"Art is business, business art, -- that is all
Ye know on earth, and all ye need to know."
With apologies to John Keats, the lines above express what everyone in Hollywood privately knows but cannot publicly confess: For all of its posturing, Hollywood is not about art; it's not about meaning; it's not about beauty, and it's certainly not about truth. Hollywood is about business, with more contracts and bottom lines than you'll find in the board room at Wal-Mart.
Hollywood produces a product, movies, like McDonald's produces fast food. That's not a bad thing, at least not until Hollywood tries to get away with an ethical double standard.
Most movies portray business as inseparable from the sins of deception, intimidation, ridicule, mockery, and exploitation. Think bad guy = businessman.
Of course, this is a preposterous mischaracterization of business. According to Thomas Stanley, the best-selling author of The Millionaire Next Door, the average millionaire in the United States owns a small business, not a large corporation; he is married to his first and only wife; he drives a modest car, often a pick-up truck; he shops at Wal-Mart; and he lives in a nice house, but not a mansion. In other words, the average American millionaire is a pretty nice guy, the kind who pays his taxes, mows his lawn, values his customers and his employees, helps his friends, and takes care of his family. Hardly the stuff of villainy.

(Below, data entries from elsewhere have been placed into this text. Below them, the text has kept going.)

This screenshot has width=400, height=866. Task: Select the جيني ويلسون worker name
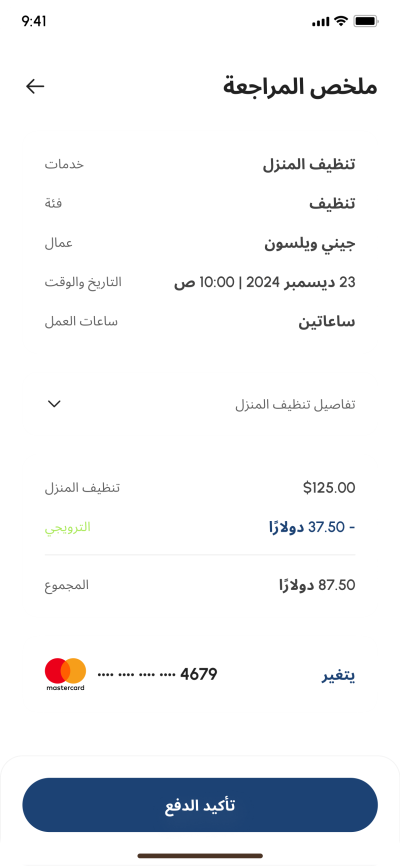click(309, 244)
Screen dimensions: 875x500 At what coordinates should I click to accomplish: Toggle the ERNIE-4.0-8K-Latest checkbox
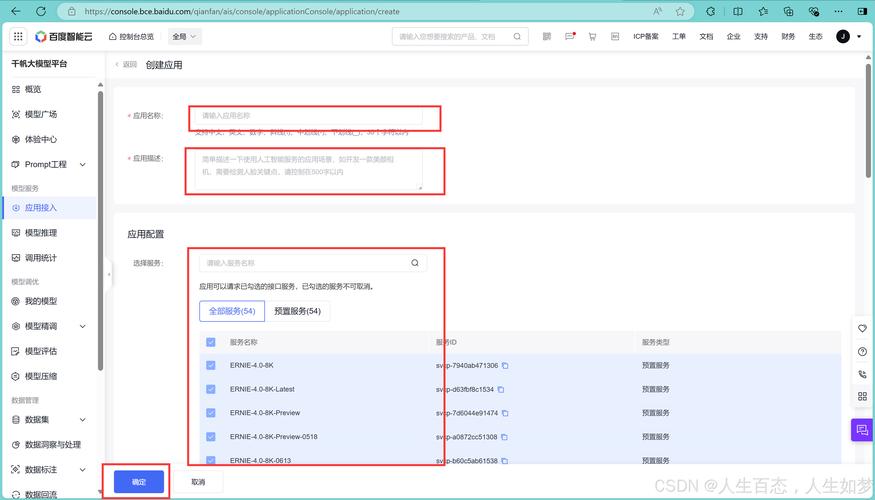click(x=210, y=389)
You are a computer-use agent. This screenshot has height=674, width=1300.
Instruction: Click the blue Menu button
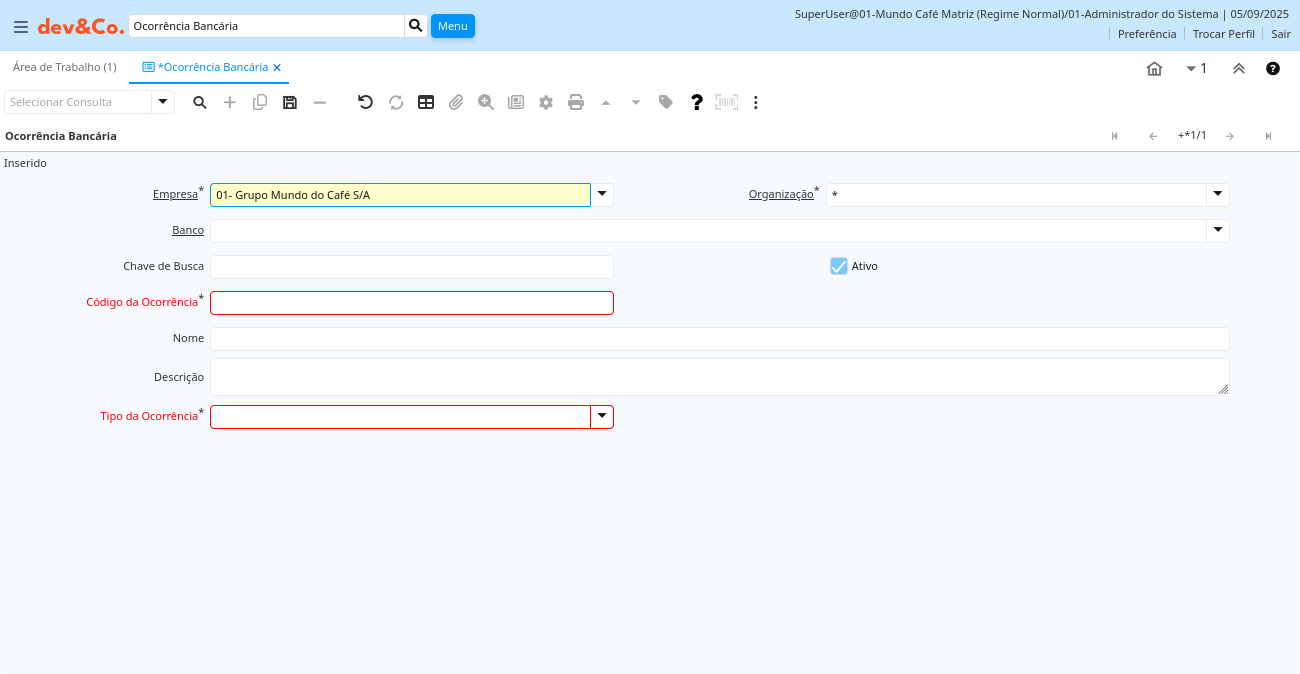452,26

So where does the evil business caricature come from? Maybe Hollywood mistakes the way it does business for the way everyone else behaves. A guilty man sees the evidence of his crime everywhere.
Consider the legal storm surrounding the hit movie Bruno. Forbes reports,"To nab...unsuspecting interviews, Baron Cohen's production company had reportedly set up four "shell companies" with LA addresses and phone numbers, including Amesbury Chase, Chromium Films, Cold Stream Productions and Coral Blue Productions. Fake Web sites with bogus logos were created for all four of these shell companies, but they have since been taken down."
Shell companies, air-tight contracts, deceptive promises, and large profits. It all sounds like the plot of a John Grisham thriller. But it's just business as usual in Hollywood.